BEGIN Supplied material

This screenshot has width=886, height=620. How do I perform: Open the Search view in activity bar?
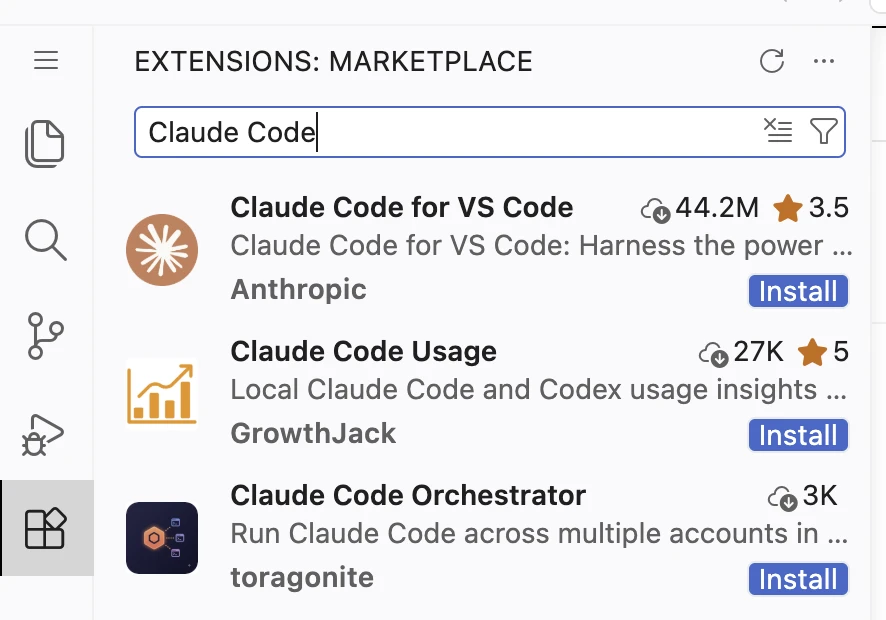tap(46, 240)
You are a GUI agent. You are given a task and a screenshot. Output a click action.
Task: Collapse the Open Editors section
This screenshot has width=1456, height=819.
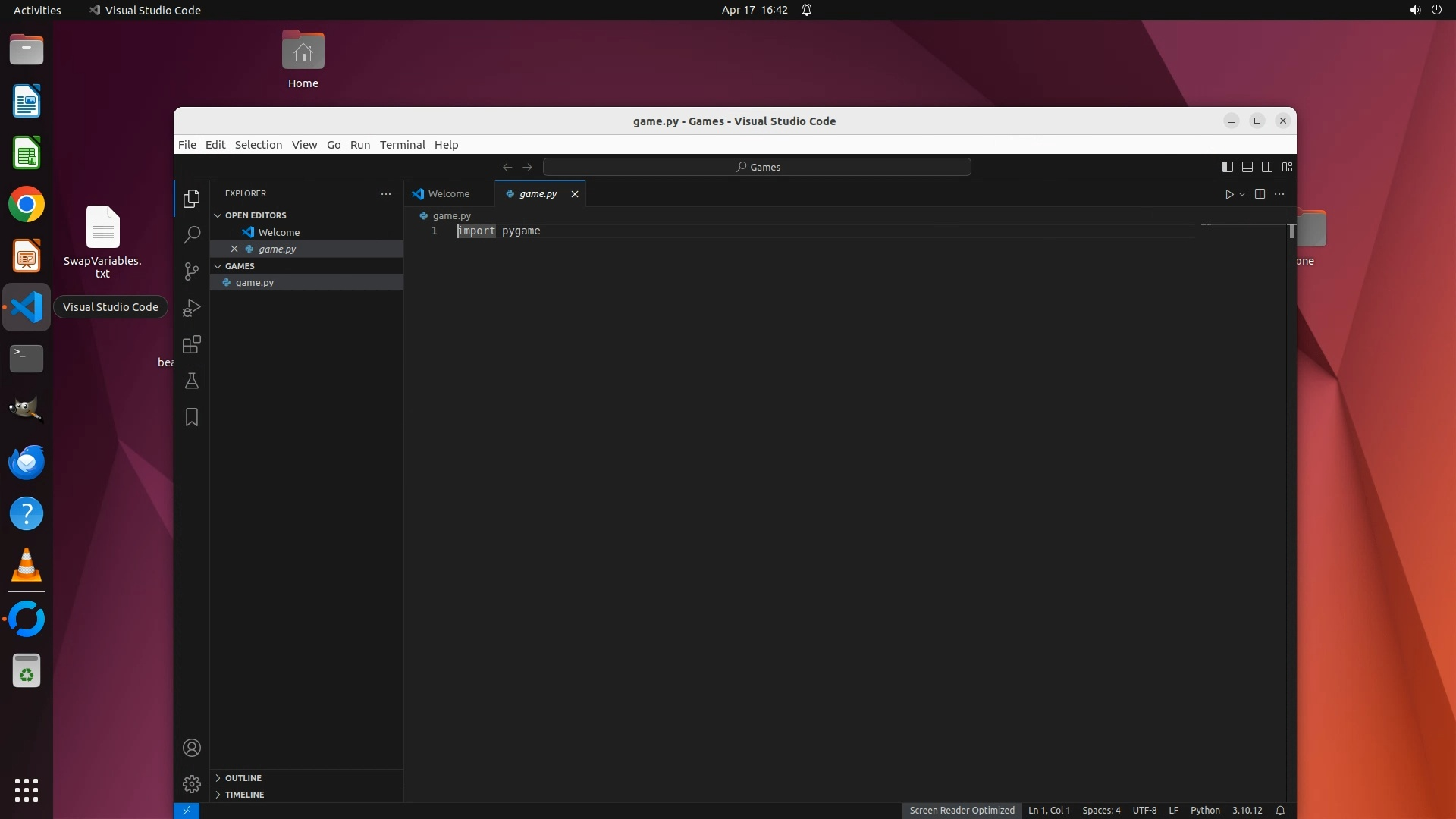pos(255,215)
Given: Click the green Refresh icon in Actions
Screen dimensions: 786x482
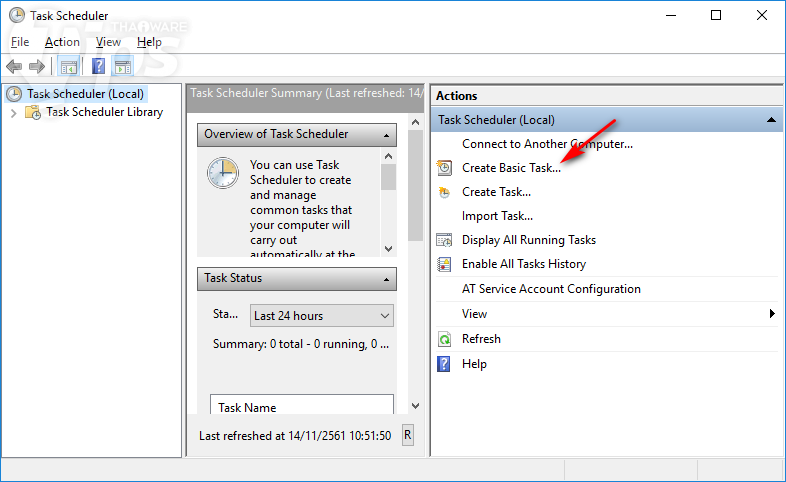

END Supplied material

Stated problem:
Copy out the text of every item above, word for word, leaving out the pictures.

Solution for this task:
This screenshot has width=886, height=620. How do I perform: Open the Search view in activity bar?
tap(46, 240)
You are a GUI agent. You are given a task and a screenshot. Output a click action.
Task: Collapse the Open Editors section
This screenshot has width=1456, height=819.
pos(255,215)
Given: Click the green Refresh icon in Actions
Screen dimensions: 786x482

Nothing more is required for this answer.